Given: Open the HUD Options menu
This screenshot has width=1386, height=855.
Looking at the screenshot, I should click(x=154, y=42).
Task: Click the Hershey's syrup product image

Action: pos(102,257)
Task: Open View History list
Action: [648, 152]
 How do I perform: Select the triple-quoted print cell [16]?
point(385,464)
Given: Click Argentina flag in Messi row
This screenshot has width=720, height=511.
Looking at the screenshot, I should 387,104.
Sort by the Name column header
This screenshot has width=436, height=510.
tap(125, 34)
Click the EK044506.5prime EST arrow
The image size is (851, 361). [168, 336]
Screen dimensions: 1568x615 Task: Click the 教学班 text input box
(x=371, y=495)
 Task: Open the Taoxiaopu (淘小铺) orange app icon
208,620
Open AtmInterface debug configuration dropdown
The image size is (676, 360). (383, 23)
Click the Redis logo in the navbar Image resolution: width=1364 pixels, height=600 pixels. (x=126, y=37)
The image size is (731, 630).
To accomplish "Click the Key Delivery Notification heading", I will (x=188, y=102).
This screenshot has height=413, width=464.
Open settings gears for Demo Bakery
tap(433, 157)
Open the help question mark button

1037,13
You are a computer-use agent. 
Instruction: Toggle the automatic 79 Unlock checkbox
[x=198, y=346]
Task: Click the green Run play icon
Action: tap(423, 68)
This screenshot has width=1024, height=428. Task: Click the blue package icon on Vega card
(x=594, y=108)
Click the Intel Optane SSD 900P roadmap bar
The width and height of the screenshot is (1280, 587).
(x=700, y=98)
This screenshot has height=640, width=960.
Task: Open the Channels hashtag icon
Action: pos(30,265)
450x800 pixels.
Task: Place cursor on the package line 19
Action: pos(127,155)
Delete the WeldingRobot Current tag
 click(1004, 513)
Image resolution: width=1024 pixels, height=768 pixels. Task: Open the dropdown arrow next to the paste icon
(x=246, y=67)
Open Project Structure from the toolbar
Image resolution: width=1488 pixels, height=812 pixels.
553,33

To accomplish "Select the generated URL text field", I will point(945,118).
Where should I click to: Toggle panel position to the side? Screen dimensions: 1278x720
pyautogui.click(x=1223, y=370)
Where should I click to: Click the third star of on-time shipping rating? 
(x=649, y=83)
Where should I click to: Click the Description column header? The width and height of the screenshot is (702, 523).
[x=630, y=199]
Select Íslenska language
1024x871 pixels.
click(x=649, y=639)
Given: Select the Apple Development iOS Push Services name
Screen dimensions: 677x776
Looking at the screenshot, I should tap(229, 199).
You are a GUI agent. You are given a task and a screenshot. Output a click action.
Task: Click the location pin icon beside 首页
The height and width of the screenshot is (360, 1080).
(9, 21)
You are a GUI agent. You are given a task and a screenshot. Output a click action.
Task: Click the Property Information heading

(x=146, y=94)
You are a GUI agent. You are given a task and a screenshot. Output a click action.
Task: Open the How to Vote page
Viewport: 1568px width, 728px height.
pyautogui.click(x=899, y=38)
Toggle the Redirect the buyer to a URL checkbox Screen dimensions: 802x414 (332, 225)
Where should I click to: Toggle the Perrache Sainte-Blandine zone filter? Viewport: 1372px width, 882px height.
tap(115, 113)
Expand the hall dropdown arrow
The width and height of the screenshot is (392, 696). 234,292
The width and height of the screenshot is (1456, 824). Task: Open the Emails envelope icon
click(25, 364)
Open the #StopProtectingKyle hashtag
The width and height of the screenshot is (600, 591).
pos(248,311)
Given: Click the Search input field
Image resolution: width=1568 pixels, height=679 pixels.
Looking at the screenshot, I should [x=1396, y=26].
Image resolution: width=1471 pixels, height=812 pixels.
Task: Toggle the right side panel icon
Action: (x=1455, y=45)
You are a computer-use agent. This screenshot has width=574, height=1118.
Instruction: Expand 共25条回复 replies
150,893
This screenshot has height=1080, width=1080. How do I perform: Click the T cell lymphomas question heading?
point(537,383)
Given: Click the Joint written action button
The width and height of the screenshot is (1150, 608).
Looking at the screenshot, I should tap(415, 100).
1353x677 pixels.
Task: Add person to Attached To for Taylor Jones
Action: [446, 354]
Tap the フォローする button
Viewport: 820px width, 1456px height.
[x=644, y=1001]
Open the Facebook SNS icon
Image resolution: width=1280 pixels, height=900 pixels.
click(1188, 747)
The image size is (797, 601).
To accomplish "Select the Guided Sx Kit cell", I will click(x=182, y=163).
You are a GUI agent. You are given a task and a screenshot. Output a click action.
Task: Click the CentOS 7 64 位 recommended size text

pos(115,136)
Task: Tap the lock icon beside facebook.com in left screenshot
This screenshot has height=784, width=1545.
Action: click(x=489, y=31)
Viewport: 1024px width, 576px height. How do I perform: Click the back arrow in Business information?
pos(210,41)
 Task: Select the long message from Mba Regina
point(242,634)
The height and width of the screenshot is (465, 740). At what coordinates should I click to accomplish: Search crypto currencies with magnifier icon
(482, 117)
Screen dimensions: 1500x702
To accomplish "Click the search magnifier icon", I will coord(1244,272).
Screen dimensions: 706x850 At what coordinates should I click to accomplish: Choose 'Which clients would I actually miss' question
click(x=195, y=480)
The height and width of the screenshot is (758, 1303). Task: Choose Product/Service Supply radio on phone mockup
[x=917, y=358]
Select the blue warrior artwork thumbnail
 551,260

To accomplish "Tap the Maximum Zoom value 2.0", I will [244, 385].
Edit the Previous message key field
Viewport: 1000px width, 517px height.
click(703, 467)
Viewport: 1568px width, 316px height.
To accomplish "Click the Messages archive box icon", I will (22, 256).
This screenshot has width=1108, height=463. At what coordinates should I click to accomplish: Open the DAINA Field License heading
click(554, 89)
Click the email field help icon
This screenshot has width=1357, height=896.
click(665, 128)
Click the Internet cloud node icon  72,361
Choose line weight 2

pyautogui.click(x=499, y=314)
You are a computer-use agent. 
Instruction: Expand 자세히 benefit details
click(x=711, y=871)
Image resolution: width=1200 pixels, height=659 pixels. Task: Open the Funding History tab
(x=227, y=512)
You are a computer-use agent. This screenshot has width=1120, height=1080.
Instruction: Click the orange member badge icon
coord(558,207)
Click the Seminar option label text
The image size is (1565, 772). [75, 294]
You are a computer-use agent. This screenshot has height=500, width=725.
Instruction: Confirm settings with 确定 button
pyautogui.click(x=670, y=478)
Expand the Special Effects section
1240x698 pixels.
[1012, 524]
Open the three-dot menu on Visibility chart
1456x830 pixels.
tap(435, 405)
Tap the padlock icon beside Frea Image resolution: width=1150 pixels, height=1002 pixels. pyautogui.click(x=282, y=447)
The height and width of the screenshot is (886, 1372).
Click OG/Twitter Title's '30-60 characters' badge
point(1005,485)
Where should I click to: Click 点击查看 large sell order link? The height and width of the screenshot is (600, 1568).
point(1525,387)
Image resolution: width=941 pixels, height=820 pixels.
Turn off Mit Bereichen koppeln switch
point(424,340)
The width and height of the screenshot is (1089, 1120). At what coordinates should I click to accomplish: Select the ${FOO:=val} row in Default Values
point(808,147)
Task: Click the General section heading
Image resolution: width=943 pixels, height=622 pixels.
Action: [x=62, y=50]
———
Required action: For each line in the data that contains the string "beside", give a copy of that line.

Your solution:
Task: Click the location pin icon beside 首页
Task: Tap the lock icon beside facebook.com in left screenshot
Tap the padlock icon beside Frea Image resolution: width=1150 pixels, height=1002 pixels. pyautogui.click(x=282, y=447)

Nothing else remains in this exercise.